:: Given entries ::
==============================

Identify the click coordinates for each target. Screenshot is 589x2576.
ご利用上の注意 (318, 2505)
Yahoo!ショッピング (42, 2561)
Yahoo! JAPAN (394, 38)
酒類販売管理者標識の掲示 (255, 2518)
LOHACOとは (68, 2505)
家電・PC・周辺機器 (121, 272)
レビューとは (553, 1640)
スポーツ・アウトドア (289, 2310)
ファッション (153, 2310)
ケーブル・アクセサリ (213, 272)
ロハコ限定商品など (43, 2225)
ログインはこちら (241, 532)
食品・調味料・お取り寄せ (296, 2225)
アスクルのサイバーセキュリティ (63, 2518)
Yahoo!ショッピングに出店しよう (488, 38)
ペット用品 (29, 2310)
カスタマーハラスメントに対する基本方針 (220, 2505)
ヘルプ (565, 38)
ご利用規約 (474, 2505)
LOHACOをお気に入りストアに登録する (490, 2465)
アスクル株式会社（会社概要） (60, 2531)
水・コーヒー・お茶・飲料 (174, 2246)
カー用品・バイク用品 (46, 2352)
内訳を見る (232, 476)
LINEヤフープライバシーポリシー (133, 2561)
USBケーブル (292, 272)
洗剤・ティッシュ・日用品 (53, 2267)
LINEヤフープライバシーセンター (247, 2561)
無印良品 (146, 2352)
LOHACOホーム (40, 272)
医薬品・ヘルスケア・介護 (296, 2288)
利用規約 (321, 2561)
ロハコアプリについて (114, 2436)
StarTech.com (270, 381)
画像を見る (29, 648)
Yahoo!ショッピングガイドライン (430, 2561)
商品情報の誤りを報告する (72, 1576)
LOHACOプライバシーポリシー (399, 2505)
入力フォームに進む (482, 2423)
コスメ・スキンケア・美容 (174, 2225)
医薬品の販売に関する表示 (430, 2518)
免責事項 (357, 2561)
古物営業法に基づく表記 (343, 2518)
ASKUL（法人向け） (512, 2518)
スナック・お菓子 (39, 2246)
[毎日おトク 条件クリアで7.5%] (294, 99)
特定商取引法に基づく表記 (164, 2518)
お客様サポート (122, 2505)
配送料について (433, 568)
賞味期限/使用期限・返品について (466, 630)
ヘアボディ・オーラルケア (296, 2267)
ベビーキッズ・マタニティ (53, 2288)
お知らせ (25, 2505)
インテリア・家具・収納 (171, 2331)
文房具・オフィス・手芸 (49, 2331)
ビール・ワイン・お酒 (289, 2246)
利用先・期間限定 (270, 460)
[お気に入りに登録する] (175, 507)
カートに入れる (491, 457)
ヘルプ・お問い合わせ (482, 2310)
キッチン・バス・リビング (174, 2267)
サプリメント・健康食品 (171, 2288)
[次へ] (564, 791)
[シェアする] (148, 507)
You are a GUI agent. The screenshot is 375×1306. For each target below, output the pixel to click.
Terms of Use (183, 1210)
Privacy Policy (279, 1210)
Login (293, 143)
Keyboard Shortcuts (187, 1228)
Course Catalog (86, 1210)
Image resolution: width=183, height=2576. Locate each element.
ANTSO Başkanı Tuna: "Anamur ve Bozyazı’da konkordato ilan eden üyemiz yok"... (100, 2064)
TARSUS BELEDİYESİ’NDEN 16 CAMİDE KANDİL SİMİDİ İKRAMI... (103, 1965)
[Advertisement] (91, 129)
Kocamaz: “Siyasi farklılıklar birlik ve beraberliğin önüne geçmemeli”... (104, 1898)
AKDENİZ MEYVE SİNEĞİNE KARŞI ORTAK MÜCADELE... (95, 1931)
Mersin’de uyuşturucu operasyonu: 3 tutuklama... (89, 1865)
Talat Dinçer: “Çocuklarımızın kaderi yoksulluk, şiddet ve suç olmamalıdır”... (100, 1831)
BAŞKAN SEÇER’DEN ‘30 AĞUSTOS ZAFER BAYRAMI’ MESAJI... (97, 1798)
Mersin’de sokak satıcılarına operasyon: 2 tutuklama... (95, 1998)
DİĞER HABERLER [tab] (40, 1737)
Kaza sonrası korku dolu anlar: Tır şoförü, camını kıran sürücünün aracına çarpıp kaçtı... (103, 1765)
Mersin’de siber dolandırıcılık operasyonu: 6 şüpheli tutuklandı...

==============================

:: Task details ::
Output the number of lines in the records above that contain the string "target", and no other text.

:: Task response ::
2